• **Your goal**: Write the data out verbatim.

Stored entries
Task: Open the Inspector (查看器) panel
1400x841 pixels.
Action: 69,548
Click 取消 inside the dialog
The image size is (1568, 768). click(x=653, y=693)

• **Answer section**:
Task: Open the Inspector (查看器) panel
1400x841 pixels.
Action: 69,548
Click 取消 inside the dialog
The image size is (1568, 768). click(x=653, y=693)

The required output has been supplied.